Command Line Interface

The tool provides a user-friendly command-line interface for batch processing PDF files:

# Basic usage (processes PDFs from 'pdfs' directory)
grobidextractor

# Process PDFs from a specific directory
grobidextractor path/to/pdfs

# Specify custom output directory
grobidextractor path/to/pdfs -o path/to/output

# Use custom GROBID server and disable content preview
grobidextractor path/to/pdfs --grobid-url http://custom:8070 --no-preview

Available options:

$ grobidextractor --help
Usage: grobidextractor [OPTIONS] [INPUT_FOLDER]  

  Process PDF files from INPUT_FOLDER and extract their content using GROBID.
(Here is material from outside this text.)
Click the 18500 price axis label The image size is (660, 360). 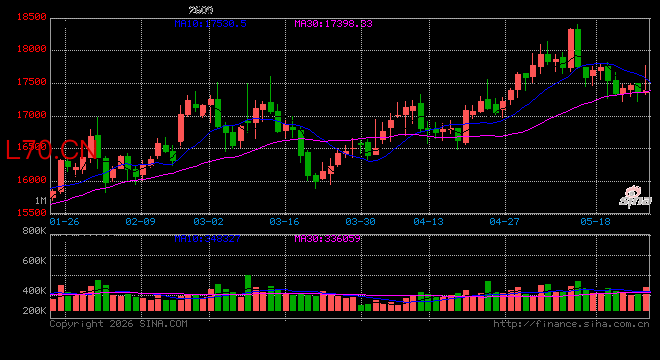coord(32,17)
  The extracted content is saved as JSON files in the output directory.
  Each JSON file is named after its source PDF file.

Options:
  -o, --output-dir PATH  Directory to save extracted JSON files (default: output)
  -g, --grobid-url TEXT  GROBID service URL (default: http://localhost:8070)
  --preview / --no-preview
                        Show preview of extracted content (default: True)
  --help                Show this message and exit.

Example:
  grobidextractor path/to/pdfs -o path/to/output

Python API Usage

You can also use the tool programmatically in your Python code:

from GrobidArticleExtractor.app import GrobidArticleExtractor

# Initialize extractor (default GROBID URL: http://localhost:8070)
extractor = GrobidArticleExtractor()

# Process a PDF file
xml_content = extractor.process_pdf("path/to/your/paper.pdf")

if xml_content:
   # Extract and organize content
   result = extractor.extract_content(xml_content)

   # Access metadata
   print(result['metadata'])

   # Access sections
   for section in result['sections']:
      print(section['heading'])
      if 'content' in section:
         print(section['content'])

Custom GROBID server:

extractor = GrobidArticleExtractor(grobid_url="http://your-grobid-server:8070")

Example NoteBook

Check out the example notebook for a step-by-step guide on how to run it.

Output Structure

The extracted content is organized as follows:

{
   'metadata': {
      'title': 'Paper Title',
      'authors': ['Author 1', 'Author 2'],
      'abstract': 'Paper abstract...',
      'publication_date': '2023'
   },
   'sections': [
      {
         'heading': 'Introduction',
         'content': ['Paragraph 1...', 'Paragraph 2...'],
         'subsections': [
            {
               'heading': 'Background',
               'content': ['Subsection content...']
            }
         ]
      }
      # More sections...
   ]
}

Project Structure

The project is organized into two main files:

  • app.py - Contains the core GrobidArticleExtractor class with all the PDF processing and content extraction functionality
  • cli.py - Contains the command-line interface implementation using Click

Error Handling

The tool includes comprehensive error handling for common scenarios:

  • PDF file not found
  • GROBID service unavailable
  • XML parsing errors
  • Invalid content structure

All errors are logged with appropriate messages using Python's logging module.

Contributing

Feel free to submit issues and enhancement requests!

License

MIT License